Problem to solve: Format every line of the data below as a numbered list, leaving out the blank lines.

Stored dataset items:
# # #
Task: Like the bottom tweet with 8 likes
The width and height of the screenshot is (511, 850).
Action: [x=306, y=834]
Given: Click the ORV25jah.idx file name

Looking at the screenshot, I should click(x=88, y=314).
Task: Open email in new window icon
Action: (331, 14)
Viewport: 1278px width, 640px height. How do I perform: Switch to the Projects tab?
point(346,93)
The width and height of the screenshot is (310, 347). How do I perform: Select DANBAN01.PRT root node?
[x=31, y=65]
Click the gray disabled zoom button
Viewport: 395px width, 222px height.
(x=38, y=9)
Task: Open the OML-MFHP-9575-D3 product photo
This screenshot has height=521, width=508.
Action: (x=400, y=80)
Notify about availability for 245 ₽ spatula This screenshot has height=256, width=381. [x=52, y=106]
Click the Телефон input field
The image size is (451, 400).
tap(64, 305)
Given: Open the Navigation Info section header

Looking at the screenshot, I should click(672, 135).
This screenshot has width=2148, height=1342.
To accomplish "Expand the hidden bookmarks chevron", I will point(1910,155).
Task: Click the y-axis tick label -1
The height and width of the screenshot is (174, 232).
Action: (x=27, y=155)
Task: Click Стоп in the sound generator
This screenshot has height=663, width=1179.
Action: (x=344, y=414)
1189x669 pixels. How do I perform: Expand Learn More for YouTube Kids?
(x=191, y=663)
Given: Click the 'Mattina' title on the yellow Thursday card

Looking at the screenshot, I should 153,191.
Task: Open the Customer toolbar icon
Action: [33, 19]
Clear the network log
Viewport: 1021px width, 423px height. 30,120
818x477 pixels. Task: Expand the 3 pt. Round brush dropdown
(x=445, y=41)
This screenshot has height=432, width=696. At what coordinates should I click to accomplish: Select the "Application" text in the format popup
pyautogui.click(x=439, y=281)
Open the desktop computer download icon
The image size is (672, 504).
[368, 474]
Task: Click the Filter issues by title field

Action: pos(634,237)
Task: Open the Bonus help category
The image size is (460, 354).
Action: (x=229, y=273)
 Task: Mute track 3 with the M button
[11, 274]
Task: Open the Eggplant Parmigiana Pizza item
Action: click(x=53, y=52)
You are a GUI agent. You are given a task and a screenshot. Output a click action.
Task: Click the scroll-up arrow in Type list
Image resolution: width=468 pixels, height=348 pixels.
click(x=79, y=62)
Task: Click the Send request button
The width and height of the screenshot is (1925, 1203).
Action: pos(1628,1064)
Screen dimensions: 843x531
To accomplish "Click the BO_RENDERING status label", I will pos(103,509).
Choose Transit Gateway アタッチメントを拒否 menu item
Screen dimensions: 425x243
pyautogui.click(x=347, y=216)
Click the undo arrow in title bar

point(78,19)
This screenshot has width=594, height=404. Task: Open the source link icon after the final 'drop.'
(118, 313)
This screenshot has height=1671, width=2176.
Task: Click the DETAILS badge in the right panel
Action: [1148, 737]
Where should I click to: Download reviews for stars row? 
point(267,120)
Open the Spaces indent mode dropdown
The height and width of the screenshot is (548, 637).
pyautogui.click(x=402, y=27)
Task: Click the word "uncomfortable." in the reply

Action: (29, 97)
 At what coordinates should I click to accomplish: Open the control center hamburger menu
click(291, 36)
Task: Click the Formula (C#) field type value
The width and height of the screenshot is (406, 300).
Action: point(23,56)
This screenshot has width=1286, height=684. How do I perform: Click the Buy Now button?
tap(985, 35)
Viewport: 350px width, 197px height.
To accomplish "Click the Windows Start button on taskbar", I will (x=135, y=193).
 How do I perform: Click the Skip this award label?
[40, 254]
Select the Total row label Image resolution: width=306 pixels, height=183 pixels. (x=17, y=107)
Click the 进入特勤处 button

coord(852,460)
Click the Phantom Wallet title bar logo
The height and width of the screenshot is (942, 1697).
# # #
Response to the task:
1. Task: Like the bottom tweet with 8 likes
2. The width and height of the screenshot is (511, 850).
3. Action: [x=306, y=834]
4. Given: Click the ORV25jah.idx file name
5. Looking at the screenshot, I should click(x=88, y=314).
6. Task: Open email in new window icon
7. Action: (331, 14)
8. Viewport: 1278px width, 640px height. How do I perform: Switch to the Projects tab?
9. point(346,93)
10. The width and height of the screenshot is (310, 347). How do I perform: Select DANBAN01.PRT root node?
11. [x=31, y=65]
12. Click the gray disabled zoom button
13. Viewport: 395px width, 222px height.
14. (x=38, y=9)
15. Task: Open the OML-MFHP-9575-D3 product photo
16. This screenshot has height=521, width=508.
17. Action: (x=400, y=80)
18. Notify about availability for 245 ₽ spatula This screenshot has height=256, width=381. [x=52, y=106]
19. Click the Телефон input field
20. The image size is (451, 400).
21. tap(64, 305)
22. Given: Open the Navigation Info section header
23. Looking at the screenshot, I should click(672, 135).
24. This screenshot has width=2148, height=1342.
25. To accomplish "Expand the hidden bookmarks chevron", I will point(1910,155).
26. Task: Click the y-axis tick label -1
27. The height and width of the screenshot is (174, 232).
28. Action: (x=27, y=155)
29. Task: Click Стоп in the sound generator
30. This screenshot has height=663, width=1179.
31. Action: (x=344, y=414)
32. 1189x669 pixels. How do I perform: Expand Learn More for YouTube Kids?
33. (x=191, y=663)
34. Given: Click the 'Mattina' title on the yellow Thursday card
35. Looking at the screenshot, I should 153,191.
36. Task: Open the Customer toolbar icon
37. Action: [33, 19]
38. Clear the network log
39. Viewport: 1021px width, 423px height. 30,120
40. 818x477 pixels. Task: Expand the 3 pt. Round brush dropdown
41. (x=445, y=41)
42. This screenshot has height=432, width=696. At what coordinates should I click to accomplish: Select the "Application" text in the format popup
43. pyautogui.click(x=439, y=281)
44. Open the desktop computer download icon
45. The image size is (672, 504).
46. [368, 474]
47. Task: Click the Filter issues by title field
48. Action: pos(634,237)
49. Task: Open the Bonus help category
50. The image size is (460, 354).
51. Action: (x=229, y=273)
52.  Task: Mute track 3 with the M button
53. [11, 274]
54. Task: Open the Eggplant Parmigiana Pizza item
55. Action: click(x=53, y=52)
56. You are a GUI agent. You are given a task and a screenshot. Output a click action.
57. Task: Click the scroll-up arrow in Type list
58. Image resolution: width=468 pixels, height=348 pixels.
59. click(x=79, y=62)
60. Task: Click the Send request button
61. The width and height of the screenshot is (1925, 1203).
62. Action: pos(1628,1064)
63. Screen dimensions: 843x531
64. To accomplish "Click the BO_RENDERING status label", I will pos(103,509).
65. Choose Transit Gateway アタッチメントを拒否 menu item
66. Screen dimensions: 425x243
67. pyautogui.click(x=347, y=216)
68. Click the undo arrow in title bar
69. point(78,19)
70. This screenshot has width=594, height=404. Task: Open the source link icon after the final 'drop.'
71. (118, 313)
72. This screenshot has height=1671, width=2176.
73. Task: Click the DETAILS badge in the right panel
74. Action: [1148, 737]
75. Where should I click to: Download reviews for stars row? 
76. point(267,120)
77. Open the Spaces indent mode dropdown
78. The height and width of the screenshot is (548, 637).
79. pyautogui.click(x=402, y=27)
80. Task: Click the word "uncomfortable." in the reply
81. Action: (29, 97)
82.  At what coordinates should I click to accomplish: Open the control center hamburger menu
83. click(291, 36)
84. Task: Click the Formula (C#) field type value
85. The width and height of the screenshot is (406, 300).
86. Action: point(23,56)
87. This screenshot has width=1286, height=684. How do I perform: Click the Buy Now button?
88. tap(985, 35)
89. Viewport: 350px width, 197px height.
90. To accomplish "Click the Windows Start button on taskbar", I will (x=135, y=193).
91.  How do I perform: Click the Skip this award label?
92. [40, 254]
93. Select the Total row label Image resolution: width=306 pixels, height=183 pixels. (x=17, y=107)
94. Click the 进入特勤处 button
95. coord(852,460)
96. Click the Phantom Wallet title bar logo
97. The height and width of the screenshot is (942, 1697).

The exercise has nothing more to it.